Dalam beberapa tahun terakhir, kelompok garis keras Hindu telah menggerebek toko-toko di kota-kota India, membakar kartu dan hadiah, dan mengusir pasangan yang berpegangan tangan keluar dari restoran dan taman.
Mereka mengatakan bahwa Hari Valentine mempromosikan pergaulan bebas.
Kelompok politik garis keras seperti Shiv Sena dan Bajrang Dal mengatakan tindakan seperti itu membuka jalan untuk menegaskan kembali identitas Hindu.
Anak muda India terpelajar terlepas dari agama mereka, biasanya menghabiskan liburan Valentine di taman dan restoran, bertukar hadiah dan mengadakan pesta untuk merayakannya seperti festival India lainnya.
Hal ini terutama terjadi sejak India memulai proses liberalisasi ekonomi pada awal 1990-an.
Ini berbanding terbalik dengan pemerintah nasionalis Hindu pimpinan Perdana Menteri Narendra Modi yang mendorong agenda Hindu.
Mereka mendorong supremasi agama dengan mengorbankan negara sekuler yang terkenal dengan keberagamannya.
Umat Hindu terdiri dari hampir 80 persen dari hampir 1,4 miliar penduduk India. Muslim menyumbang 14 persen, sedangkan Kristen, Sikh, Budha dan Jain menyumbang sebagian besar dari 6 persen sisanya.
Sapi telah lama tertanam dalam jiwa Hindu dan sangat dihormati oleh banyak orang seperti ibunya.
Sebagian besar negara bagian di India telah melarang penyembelihan sapi.
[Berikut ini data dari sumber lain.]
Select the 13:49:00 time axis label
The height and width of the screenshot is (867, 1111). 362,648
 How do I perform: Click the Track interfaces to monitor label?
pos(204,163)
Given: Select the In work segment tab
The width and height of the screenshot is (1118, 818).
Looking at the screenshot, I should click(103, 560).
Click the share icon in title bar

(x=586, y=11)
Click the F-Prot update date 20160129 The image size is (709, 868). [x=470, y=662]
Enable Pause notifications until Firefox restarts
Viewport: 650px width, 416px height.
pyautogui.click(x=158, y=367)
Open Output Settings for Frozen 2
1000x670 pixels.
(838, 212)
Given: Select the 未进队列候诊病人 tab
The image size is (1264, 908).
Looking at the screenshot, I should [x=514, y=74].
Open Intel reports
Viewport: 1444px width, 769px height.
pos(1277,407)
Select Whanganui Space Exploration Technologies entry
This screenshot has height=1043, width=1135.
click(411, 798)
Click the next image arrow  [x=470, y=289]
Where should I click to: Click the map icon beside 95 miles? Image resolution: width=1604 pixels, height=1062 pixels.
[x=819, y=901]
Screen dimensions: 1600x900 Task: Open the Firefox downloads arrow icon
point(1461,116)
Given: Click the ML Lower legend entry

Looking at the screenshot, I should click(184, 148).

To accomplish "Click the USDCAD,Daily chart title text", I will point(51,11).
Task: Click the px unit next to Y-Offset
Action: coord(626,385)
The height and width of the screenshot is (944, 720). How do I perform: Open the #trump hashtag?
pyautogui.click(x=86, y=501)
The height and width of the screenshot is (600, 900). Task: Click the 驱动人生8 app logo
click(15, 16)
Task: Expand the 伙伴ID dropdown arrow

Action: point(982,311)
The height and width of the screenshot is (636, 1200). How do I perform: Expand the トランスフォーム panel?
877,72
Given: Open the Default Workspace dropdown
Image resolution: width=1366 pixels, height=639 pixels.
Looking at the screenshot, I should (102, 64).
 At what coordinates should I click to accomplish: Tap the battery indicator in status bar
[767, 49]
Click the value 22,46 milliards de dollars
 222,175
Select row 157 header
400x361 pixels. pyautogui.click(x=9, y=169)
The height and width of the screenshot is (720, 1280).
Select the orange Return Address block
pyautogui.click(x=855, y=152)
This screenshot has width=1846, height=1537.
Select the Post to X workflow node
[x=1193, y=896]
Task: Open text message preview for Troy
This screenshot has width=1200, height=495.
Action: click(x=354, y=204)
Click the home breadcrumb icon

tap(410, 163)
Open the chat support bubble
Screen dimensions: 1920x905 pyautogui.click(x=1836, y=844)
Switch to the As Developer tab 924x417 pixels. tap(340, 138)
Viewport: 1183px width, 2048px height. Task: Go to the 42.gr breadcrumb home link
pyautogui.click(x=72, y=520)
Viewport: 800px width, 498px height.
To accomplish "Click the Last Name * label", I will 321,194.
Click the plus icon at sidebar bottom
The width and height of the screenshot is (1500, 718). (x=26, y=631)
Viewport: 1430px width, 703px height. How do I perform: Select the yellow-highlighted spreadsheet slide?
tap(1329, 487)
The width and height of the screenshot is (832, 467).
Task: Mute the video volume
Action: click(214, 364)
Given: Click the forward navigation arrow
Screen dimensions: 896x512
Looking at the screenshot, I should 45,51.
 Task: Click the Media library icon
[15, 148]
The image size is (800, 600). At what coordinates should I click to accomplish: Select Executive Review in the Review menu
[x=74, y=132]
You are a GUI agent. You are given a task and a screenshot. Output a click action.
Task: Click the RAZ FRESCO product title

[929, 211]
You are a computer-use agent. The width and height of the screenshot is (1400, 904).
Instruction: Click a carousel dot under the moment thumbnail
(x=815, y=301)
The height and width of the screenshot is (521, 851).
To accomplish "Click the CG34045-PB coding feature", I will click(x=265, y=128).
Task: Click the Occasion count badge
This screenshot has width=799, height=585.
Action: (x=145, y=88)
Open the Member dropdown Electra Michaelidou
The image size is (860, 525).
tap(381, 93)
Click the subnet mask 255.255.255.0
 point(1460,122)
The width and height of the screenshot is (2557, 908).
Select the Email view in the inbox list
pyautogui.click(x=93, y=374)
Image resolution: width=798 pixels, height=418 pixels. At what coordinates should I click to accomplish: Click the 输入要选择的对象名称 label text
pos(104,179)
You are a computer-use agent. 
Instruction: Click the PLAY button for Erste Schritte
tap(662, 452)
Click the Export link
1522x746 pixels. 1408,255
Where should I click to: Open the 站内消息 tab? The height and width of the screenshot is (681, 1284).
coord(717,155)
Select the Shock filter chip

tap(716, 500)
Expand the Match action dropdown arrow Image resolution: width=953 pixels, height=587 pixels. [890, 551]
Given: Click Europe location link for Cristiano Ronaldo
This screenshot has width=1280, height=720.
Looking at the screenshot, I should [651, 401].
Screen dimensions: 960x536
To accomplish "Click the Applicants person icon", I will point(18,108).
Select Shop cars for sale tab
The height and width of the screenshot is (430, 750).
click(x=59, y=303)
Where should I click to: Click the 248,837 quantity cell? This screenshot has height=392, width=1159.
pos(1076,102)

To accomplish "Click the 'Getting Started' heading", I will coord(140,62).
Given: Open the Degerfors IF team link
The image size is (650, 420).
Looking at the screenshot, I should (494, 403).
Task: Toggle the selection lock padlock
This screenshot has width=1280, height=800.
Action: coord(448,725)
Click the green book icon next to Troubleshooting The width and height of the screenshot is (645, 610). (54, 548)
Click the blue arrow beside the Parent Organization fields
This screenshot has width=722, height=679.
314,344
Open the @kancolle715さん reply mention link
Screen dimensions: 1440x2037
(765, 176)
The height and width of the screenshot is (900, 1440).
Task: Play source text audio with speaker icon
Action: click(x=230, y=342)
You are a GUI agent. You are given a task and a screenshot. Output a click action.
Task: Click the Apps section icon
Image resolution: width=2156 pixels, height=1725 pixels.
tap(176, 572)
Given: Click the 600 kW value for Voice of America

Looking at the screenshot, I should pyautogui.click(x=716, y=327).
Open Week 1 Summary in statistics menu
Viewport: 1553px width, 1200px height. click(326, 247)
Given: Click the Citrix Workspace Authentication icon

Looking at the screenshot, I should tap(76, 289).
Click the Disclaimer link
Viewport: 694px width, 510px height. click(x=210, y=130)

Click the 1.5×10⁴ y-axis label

Seruan dewan kesejahteraan hewan juga meminta orang untuk keluar dan memeluk sapi secara fisik pada 14 Februari.
Nilanjan Mukhopadhyay, seorang analis politik, mengatakan bahwa aturan tersebut benar-benar gila dan bertentangan dengan logika.
“Yang disayangkan adalah aturan ini sekarang memiliki sanksi resmi,” ujarnya.
“Ini menghapus satu garis lagi antara negara dan agama, yang sangat menyedihkan. Sekarang negara melakukan apa yang telah dikampanyekan oleh kelompok politik dan agama," tambahnya.